(QUOTED PASSAGE begins)
Video: EC17-18-S1-Q31

Why are nitro compounds used in the manufacture of explosives?


Video Transcript

Why are nitro compounds used in the manufacture of explosives?

The first thing we need to identify is what nitro compounds are. Nitro compounds contain the organic NO₂ group. This is likely in addition to carbon and hydrogen. One example of a nitro compound is trinitrotoluene, otherwise known as TNT. The second part of the question involves explosives. The first feature of an explosive is that a large amount of energy is released when it goes off. The second feature of explosives is that they often produce gas when they react. Now, we can start analyzing nitro compounds to see what about them makes them good explosives.

The first feature is that they already contain oxygen. Oxygen is necessary for the remainder of the compound to combust. Having it inbuilt means that oxygen doesn’t have to come from an outside source. Oxygen reacts with carbon and hydrogen in these organic compounds, producing carbon dioxide and water. Both carbon dioxide and water will be gases at the detonation temperature. The second feature of nitro compounds is that they contain nitrogen. When nitro compounds detonated, these nitrogens pair up to form nitrogen gas. So far, I’ve demonstrated that nitro compounds fulfill one of the requirements for a good explosive, generating gases upon combustion.

In order to demonstrate that nitro compounds release a lot of energy when they combust, I’m going to look at the bond energies involved. Let’s have a look at the energetics of one of the simplest nitro compounds, nitromethane. Here, all the bonds have been labelled with the respective energies. And the products are a mixture of carbon dioxide, carbon monoxide, hydrogen gas, water, and nitrogen gas. Let’s look at each element in turn and see what happens to the respective energies of the bonds it forms. In the reactants, oxygen is weakly bound to nitrogen, with an average bond enthalpy of about 400 kilojoules per mole. The average value in the products is significantly higher.

The same is true for nitrogen. The nitrogen atoms pair up, forming very, very strong nitrogen-nitrogen triple bonds. The same is true for the bonds formed by carbon and hydrogen. Since there are much stronger bonds in the products than in the reactants, there is a large energy release when nitro compounds are combusted. Of course, this is only looking at the special case, that of nitromethane. But we can write this generalizing it for all nitro compounds.

Organic nitro compounds contain everything they need to be excellent explosives. They contain oxygen, which can act as an oxidizing agent, as well as carbon and hydrogen. The oxygen is weakly bound to nitrogen in the nitro group. This bond can be broken easily and replaced with strong bonds between carbon and oxygen, C=O, in carbon dioxide or hydrogen and oxygen, O–H, in water. A strong bond, N≡N, also forms between nitrogen atoms in molecular nitrogen. These reactions produce a large amount of heat and large quantities of gas, producing an explosion.
(QUOTED PASSAGE ends)
(LISTED ENTRIES begins)
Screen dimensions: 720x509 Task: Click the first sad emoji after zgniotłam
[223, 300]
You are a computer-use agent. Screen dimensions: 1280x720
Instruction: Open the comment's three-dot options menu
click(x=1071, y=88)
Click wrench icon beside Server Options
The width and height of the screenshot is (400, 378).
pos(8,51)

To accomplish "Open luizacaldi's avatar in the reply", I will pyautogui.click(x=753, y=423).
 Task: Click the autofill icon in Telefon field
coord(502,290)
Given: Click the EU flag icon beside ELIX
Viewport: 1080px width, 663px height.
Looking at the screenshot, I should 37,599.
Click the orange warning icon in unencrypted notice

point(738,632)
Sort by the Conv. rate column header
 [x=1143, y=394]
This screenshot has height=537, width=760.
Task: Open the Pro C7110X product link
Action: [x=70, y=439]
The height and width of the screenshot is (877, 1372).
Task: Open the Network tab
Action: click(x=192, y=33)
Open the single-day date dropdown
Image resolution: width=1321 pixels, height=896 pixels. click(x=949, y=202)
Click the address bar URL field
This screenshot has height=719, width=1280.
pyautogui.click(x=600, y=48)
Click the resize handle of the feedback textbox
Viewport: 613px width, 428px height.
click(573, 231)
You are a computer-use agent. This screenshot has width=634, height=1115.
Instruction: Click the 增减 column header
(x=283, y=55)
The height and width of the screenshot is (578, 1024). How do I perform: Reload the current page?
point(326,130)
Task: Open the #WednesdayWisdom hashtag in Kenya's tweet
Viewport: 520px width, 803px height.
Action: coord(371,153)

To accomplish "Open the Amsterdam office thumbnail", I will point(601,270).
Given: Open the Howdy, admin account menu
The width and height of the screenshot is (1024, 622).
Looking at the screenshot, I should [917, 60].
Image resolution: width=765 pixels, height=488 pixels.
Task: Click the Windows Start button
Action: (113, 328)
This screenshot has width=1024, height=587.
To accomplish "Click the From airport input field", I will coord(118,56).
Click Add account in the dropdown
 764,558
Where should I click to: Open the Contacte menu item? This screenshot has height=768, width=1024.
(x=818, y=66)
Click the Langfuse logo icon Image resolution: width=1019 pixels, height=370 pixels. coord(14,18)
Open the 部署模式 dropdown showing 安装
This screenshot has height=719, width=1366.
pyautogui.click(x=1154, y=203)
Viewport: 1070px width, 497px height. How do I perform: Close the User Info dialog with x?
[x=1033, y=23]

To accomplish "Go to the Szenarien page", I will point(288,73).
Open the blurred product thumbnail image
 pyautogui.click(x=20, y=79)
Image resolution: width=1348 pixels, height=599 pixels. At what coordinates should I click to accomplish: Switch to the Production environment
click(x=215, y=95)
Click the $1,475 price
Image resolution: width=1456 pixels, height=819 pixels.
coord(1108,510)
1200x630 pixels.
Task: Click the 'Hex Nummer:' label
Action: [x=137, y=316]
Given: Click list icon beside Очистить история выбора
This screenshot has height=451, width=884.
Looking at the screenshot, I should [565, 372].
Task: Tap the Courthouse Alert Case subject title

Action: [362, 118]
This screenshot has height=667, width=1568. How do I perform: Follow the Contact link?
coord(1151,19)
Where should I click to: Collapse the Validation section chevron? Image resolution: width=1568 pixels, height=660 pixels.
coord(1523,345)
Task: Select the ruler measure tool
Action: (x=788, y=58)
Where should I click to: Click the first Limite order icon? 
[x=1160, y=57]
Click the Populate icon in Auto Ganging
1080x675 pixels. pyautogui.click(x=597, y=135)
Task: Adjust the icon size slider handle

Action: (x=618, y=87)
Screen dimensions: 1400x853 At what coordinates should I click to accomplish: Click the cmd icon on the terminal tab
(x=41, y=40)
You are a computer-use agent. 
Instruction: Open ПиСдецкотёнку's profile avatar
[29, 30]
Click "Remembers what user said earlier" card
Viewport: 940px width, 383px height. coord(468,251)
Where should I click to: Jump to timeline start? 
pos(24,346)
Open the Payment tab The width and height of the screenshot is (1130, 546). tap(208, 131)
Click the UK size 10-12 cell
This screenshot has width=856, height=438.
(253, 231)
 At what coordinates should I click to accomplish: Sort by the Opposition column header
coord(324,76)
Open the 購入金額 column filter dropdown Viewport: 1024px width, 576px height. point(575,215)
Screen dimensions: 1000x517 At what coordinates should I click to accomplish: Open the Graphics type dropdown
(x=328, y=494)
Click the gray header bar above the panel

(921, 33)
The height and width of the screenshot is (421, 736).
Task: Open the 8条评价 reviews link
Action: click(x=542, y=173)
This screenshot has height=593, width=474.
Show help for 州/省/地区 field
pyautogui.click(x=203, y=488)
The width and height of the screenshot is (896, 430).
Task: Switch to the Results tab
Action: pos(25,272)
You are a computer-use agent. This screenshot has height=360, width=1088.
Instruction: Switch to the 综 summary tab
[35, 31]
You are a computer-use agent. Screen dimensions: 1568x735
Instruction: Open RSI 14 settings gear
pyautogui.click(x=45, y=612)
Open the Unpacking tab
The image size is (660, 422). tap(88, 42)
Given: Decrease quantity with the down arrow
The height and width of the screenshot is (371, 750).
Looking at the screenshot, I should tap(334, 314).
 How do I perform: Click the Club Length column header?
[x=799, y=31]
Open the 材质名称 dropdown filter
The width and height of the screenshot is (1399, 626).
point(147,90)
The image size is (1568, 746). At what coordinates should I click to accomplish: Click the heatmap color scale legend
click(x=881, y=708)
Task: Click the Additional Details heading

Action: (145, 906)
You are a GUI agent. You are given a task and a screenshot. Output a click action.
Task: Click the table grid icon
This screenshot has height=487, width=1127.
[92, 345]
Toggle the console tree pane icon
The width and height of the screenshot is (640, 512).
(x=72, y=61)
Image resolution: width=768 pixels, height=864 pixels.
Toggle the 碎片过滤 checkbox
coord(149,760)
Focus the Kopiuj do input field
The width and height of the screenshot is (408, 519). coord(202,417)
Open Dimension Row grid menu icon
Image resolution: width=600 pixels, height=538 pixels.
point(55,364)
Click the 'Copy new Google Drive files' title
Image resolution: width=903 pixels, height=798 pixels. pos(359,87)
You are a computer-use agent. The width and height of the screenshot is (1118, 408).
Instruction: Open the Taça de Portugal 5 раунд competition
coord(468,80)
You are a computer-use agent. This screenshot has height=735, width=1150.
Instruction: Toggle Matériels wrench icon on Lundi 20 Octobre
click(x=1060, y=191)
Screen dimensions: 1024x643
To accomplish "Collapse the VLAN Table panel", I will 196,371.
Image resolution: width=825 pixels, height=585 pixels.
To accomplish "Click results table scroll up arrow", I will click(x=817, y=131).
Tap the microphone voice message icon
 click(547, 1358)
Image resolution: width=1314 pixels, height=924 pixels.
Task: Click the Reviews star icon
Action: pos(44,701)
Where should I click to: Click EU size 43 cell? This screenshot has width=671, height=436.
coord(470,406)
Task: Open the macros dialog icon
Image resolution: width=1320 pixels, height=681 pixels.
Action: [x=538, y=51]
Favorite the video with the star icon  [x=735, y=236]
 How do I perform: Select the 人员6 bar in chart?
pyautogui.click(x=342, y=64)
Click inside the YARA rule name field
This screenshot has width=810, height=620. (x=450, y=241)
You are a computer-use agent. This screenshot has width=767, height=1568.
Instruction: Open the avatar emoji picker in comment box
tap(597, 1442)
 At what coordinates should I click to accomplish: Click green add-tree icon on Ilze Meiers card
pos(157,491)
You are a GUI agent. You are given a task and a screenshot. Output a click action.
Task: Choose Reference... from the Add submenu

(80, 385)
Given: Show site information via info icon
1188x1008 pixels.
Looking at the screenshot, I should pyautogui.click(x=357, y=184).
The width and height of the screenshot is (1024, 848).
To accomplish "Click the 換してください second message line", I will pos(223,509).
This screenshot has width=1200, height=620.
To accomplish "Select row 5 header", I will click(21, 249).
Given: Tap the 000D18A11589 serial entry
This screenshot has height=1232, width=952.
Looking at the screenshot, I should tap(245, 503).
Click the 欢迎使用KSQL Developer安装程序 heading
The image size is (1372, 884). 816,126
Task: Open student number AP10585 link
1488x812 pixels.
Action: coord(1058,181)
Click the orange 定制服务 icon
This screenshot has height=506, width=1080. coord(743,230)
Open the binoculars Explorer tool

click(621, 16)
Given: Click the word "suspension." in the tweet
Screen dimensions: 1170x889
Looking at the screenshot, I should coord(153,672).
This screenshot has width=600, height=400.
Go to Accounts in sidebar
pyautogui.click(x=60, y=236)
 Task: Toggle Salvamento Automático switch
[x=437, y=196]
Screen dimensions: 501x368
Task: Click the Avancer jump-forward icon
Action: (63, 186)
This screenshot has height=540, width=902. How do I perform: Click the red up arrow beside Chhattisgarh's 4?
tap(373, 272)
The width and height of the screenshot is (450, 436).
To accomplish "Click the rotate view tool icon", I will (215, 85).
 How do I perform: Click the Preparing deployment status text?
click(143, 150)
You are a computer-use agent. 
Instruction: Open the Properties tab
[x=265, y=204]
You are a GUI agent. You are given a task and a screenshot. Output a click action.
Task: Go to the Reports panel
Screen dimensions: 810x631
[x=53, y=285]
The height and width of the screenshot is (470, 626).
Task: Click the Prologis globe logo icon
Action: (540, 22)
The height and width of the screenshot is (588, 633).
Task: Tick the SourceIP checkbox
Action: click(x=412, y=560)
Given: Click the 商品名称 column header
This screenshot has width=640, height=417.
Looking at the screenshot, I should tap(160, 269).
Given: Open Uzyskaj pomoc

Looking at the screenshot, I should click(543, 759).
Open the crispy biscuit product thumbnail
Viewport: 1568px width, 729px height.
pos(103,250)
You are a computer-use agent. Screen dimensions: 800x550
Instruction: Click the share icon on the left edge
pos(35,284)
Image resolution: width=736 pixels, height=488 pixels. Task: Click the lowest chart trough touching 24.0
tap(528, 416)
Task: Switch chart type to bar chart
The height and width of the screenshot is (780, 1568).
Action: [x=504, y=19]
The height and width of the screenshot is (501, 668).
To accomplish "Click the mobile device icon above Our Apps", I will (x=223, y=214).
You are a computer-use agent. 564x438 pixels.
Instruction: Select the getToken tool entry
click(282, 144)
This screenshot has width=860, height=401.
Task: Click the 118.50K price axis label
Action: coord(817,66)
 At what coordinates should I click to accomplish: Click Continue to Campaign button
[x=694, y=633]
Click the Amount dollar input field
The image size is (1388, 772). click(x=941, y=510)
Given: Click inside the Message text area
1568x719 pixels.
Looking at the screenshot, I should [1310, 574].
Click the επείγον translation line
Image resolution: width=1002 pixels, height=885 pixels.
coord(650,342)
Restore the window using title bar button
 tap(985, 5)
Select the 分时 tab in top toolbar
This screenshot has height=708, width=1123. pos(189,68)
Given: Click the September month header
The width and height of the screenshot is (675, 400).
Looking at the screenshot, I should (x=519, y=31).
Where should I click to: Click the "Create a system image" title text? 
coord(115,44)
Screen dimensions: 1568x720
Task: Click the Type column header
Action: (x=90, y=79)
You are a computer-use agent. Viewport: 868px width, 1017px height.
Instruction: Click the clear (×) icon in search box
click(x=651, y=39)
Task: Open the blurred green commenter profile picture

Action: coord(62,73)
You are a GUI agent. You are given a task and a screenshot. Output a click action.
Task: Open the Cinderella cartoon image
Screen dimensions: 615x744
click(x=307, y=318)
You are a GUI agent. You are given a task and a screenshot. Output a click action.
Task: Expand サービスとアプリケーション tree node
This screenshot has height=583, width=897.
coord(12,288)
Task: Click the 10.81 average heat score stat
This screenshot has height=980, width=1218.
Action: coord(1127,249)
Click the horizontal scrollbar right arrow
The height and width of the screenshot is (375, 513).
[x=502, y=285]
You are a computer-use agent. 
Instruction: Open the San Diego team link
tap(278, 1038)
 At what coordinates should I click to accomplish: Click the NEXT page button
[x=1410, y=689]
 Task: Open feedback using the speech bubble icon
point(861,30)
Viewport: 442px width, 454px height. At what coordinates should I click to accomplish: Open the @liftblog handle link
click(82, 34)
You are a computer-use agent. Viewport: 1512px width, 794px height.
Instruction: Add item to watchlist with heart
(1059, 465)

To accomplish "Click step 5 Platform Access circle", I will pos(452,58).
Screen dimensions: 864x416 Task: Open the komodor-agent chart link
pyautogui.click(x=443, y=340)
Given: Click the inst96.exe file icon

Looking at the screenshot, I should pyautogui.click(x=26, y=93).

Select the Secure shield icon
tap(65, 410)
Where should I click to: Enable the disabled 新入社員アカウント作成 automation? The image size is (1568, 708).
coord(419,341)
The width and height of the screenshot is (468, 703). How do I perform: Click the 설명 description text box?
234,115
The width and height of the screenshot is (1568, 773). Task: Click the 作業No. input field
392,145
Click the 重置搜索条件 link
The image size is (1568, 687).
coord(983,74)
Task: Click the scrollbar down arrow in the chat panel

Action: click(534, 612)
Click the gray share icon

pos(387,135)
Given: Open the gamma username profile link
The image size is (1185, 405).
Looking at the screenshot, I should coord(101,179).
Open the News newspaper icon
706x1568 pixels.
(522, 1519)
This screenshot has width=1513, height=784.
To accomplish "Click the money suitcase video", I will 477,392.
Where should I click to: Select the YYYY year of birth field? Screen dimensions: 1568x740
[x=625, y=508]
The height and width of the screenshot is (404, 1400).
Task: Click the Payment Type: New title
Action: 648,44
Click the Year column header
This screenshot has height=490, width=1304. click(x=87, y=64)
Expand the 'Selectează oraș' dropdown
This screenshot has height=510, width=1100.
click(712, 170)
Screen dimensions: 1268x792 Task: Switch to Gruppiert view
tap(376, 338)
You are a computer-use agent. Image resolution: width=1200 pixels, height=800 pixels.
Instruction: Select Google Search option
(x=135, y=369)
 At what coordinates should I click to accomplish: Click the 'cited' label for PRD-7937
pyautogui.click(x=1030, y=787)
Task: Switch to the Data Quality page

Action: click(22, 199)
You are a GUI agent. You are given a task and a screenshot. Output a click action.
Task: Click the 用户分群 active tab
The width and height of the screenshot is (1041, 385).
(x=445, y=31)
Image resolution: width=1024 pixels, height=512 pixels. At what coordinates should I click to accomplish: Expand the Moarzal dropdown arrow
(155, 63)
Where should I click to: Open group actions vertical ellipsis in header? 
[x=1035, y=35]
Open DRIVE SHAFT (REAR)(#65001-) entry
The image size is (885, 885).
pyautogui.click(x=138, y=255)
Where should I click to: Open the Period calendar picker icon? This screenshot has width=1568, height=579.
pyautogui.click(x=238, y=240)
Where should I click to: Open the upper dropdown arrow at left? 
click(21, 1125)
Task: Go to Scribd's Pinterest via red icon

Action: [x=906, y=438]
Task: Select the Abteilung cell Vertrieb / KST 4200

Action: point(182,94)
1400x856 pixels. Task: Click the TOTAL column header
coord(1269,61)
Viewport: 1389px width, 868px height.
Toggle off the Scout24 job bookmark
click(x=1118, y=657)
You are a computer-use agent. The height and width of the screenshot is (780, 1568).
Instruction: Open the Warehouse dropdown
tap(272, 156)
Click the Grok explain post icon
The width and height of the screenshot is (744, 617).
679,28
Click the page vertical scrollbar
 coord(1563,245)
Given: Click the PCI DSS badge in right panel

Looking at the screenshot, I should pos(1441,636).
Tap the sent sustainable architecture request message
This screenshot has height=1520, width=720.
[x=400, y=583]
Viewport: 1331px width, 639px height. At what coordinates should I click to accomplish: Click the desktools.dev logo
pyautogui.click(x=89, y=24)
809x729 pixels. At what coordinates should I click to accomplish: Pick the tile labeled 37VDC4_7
(LISTED ENTRIES ends)
PARTS OF THE EXERCISE
1. In the nitro compounds transcript, what average bond enthalpy is given for the oxygen bound to nitrogen in the reactants?
2. Print the part of the nitro compounds transcript between "Video Transcript" and "them good explosives.", inclusive.

PROBLEM SOLUTIONS
1. About 400 kilojoules per mole.

2.
Video Transcript

Why are nitro compounds used in the manufacture of explosives?

The first thing we need to identify is what nitro compounds are. Nitro compounds contain the organic NO₂ group. This is likely in addition to carbon and hydrogen. One example of a nitro compound is trinitrotoluene, otherwise known as TNT. The second part of the question involves explosives. The first feature of an explosive is that a large amount of energy is released when it goes off. The second feature of explosives is that they often produce gas when they react. Now, we can start analyzing nitro compounds to see what about them makes them good explosives.